United States District Court, D. Nebraska

April 25, 2018

PHILIP PETRONE, et al., Plaintiffs,
v.
WERNER ENTERPRISES, INC., AND DRIVERS MANAGEMENT, LLC; Defendants. PHILIP PETRONE, et al.; Plaintiffs,
v.
WERNER ENTERPRISES, INC., AND DRIVERS MANAGEMENT, LLC, Defendants.

          MEMORANDUM AND ORDER

          Laurie Smith Camp Chief United States District Judge

         This matter is before the Court on Plaintiffs' Objection to Costs Taxed, ECF No. 568 in Case No. 8:11CV401; ECF No. 468 in Case No. 8:12CV307. Also before the Court is Plaintiffs' Motion for Clarification, ECF No. 569 in Case No. 8:11CV401; ECF No. 469 in Case No. 8:12CV307. For the reasons stated below, the Objection will be overruled and the Motion for Clarification will be granted as stated below.[1]

         BACKGROUND

         The Court's previous orders contain a detailed recitation of the procedural and historical background of this case. By way of summary, the Court states the following:

         Defendants Werner Enterprises, Inc., and Drivers Management, LLC, (collectively “Werner”) operated an eight-week Student Driver Program as part of the training for new truck drivers. Plaintiffs filed this class action lawsuit seeking compensation for unpaid wages allegedly earned during off-duty time spent on short rest breaks and in their trucks' sleeper berths. In May 2017, the Court held a jury trial on the issue of damages for Plaintiffs' short-rest-break claims and liability on Plaintiffs' sleeper-berth claims. Following the three-day trial, the jury awarded $779, 127.00 in damages on Plaintiffs' short-rest-break claims, an amount equal to those calculated by Plaintiffs' expert. See Jury Verdict, ECF No. 516, Page ID 43269. The jury found that Plaintiffs failed to demonstrate that Werner required or allowed Plaintiffs to work during time logged in the sleeper berth in excess of eight hours each 24-hour period. Id. at Page ID 43270.
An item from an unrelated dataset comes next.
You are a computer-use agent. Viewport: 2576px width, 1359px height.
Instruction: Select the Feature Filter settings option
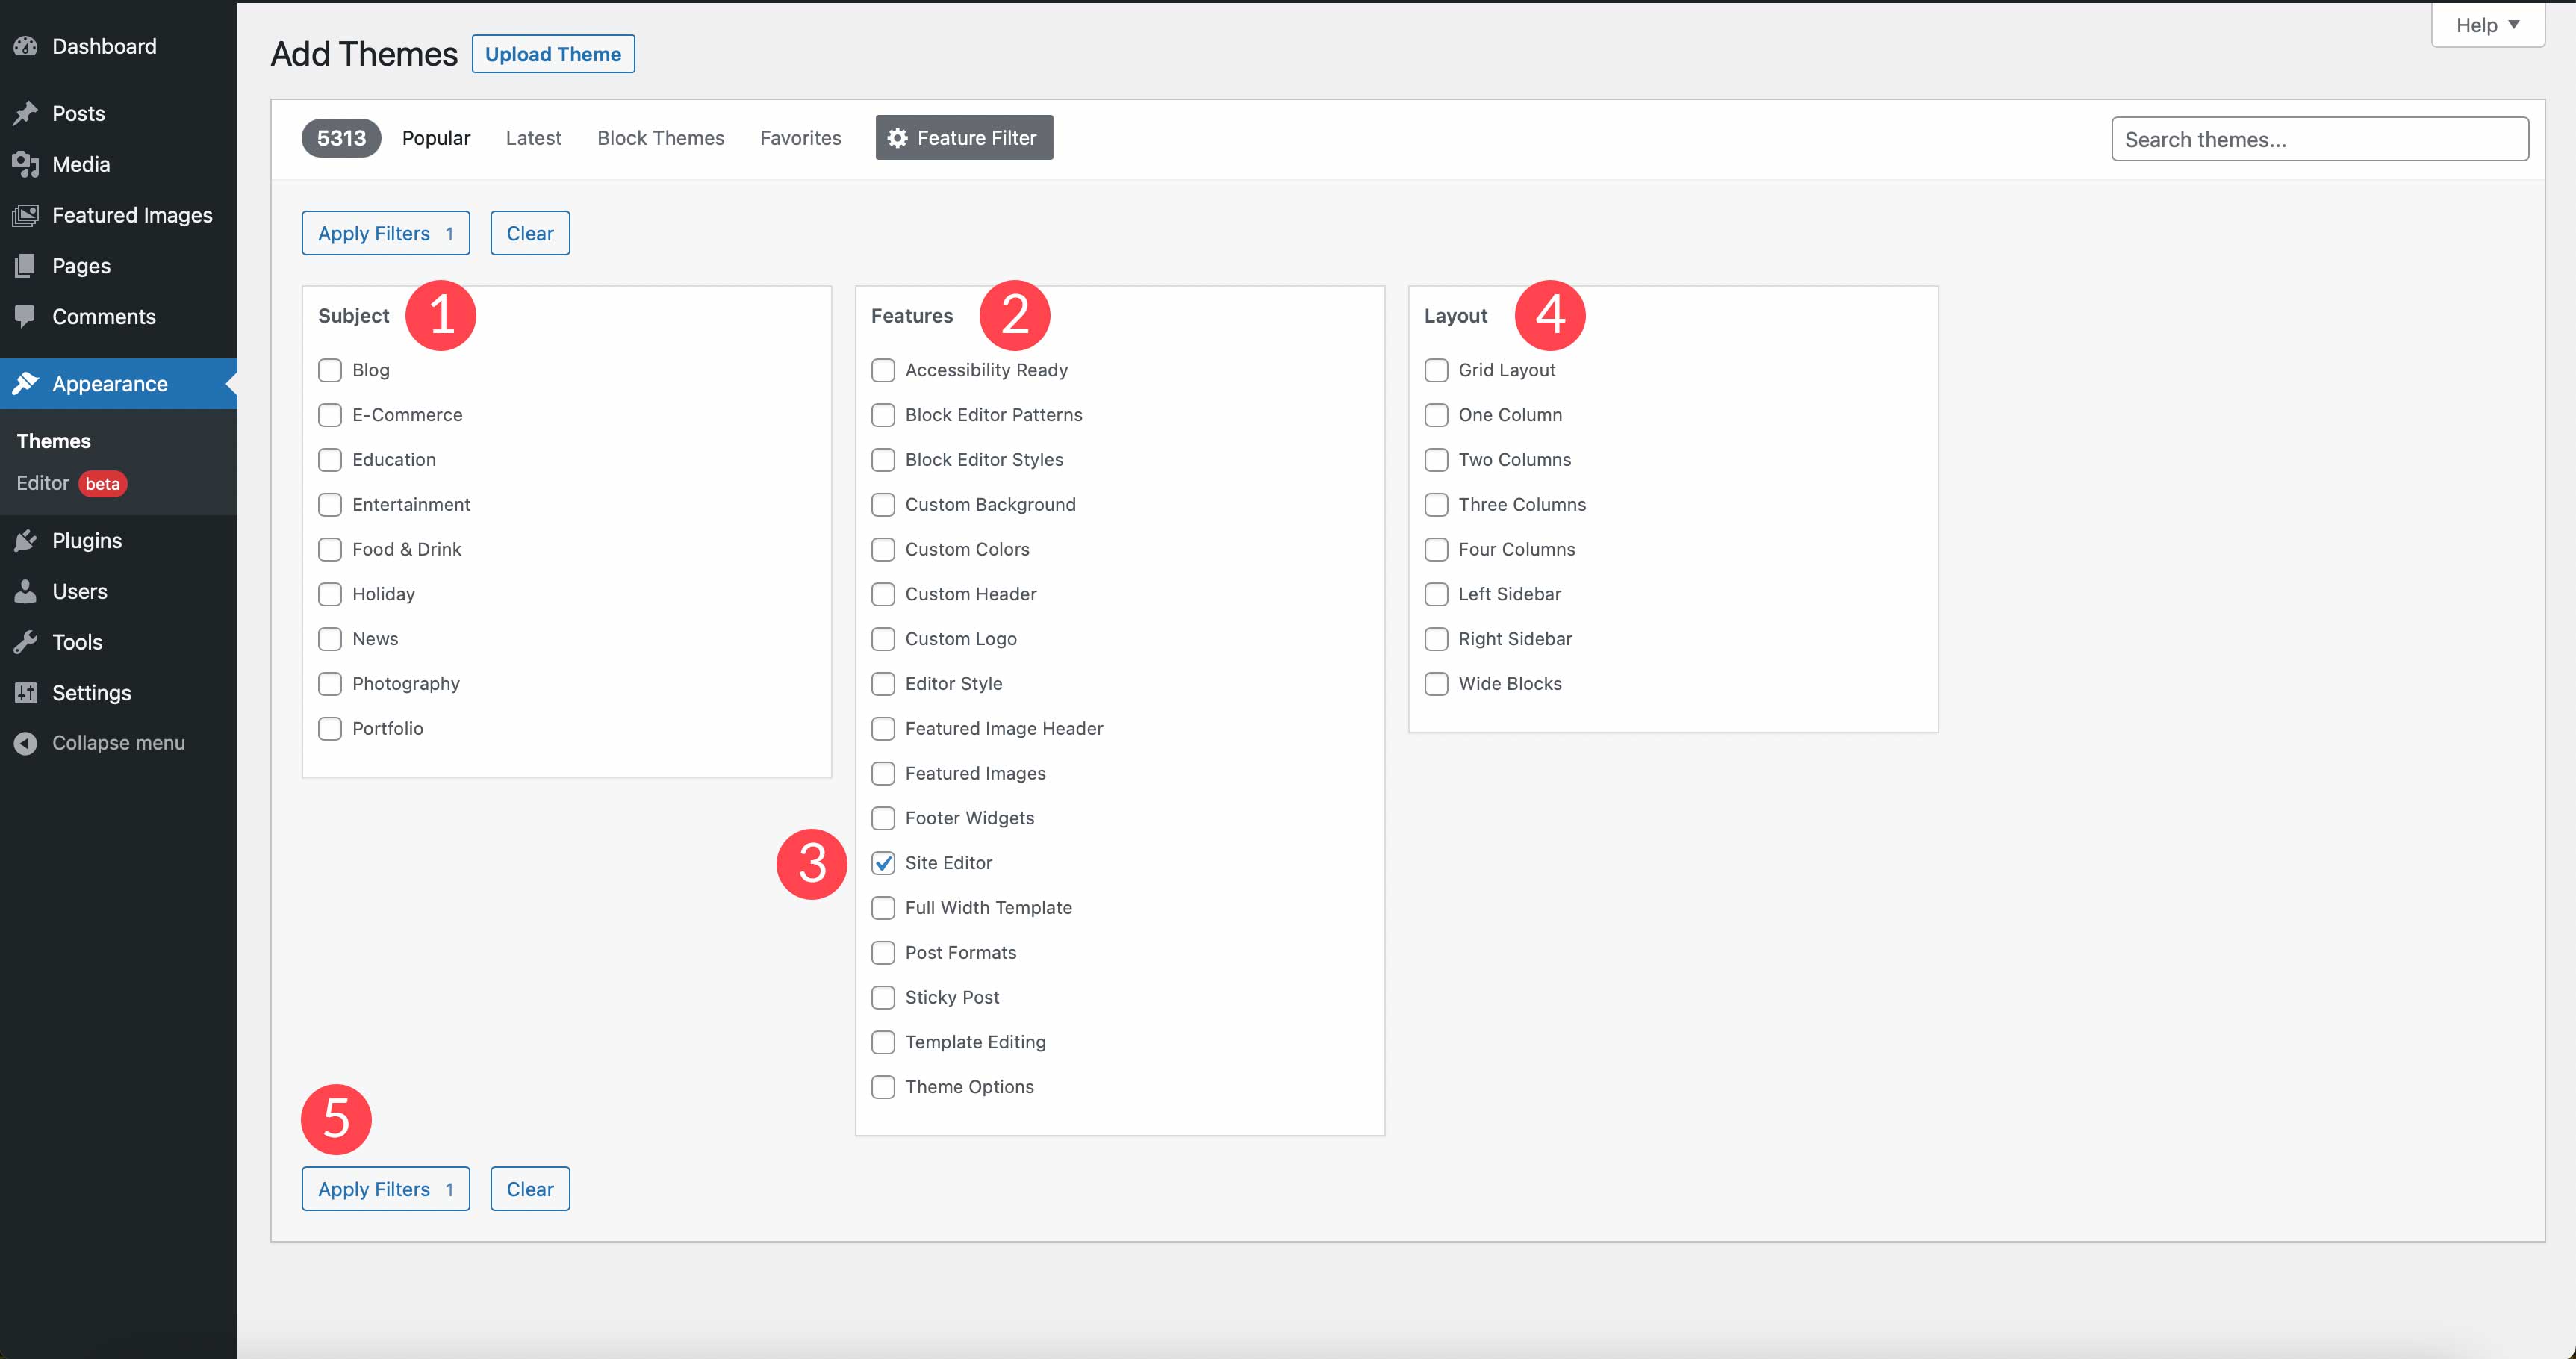[x=964, y=138]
         On February 13, 2018, the Taxation Clerk taxed costs to Plaintiffs in the amount of $15, 839.68. Plaintiffs object to the Taxation of Costs, arguing that Werner is not the prevailing party and therefore not entitled to costs. Plaintiffs also request clarification of the Court's Memorandum and Order dated February 9, 2018, ECF No. 566 (the “Order on Attorney's Fees”). Specifically, Plaintiffs request an Order clarifying that Defendants will be responsible for the reasonable cost of distributing the funds awarded by the jury.

         DISCUSSION

         I. Objection to Taxation of Costs

         Plaintiffs object to the taxation clerk's conclusion that Werner is a prevailing party entitled to costs under Federal Rule of Civil Procedure 54(d)(1). Under Rule 54(d)(1), “[u]nless a federal statute, these rules, or a court order provides otherwise, costs-other than attorney's fees-should be allowed to the prevailing party.” A party is a “prevailing party” if the party prevailed on “any significant issue in the litigation which achieved some of the benefit the parties sought in bringing suit.” Tex. State Teachers Ass'n v. Garland Indep. Sch. Dist., 489 U.S. 782, 791 (1989) (internal citations and quotations omitted); see also SuperTurf, Inc. v. Monsanto Co., 660 F.2d 1275, 1287 (8th Cir. 1981) (“A party who has obtained some relief usually will be considered the ‘prevailing party' under [Fed. R. Civ. P.] 54(d) even if it has not succeeded on all of its claims.”). In this case, Werner prevailed on a significant issue-Plaintiffs' sleeper-berth claim, for which Plaintiffs sought over $27 million in damages. Accordingly, the taxation clerk correctly concluded that both parties prevailed on a significant issue in this case.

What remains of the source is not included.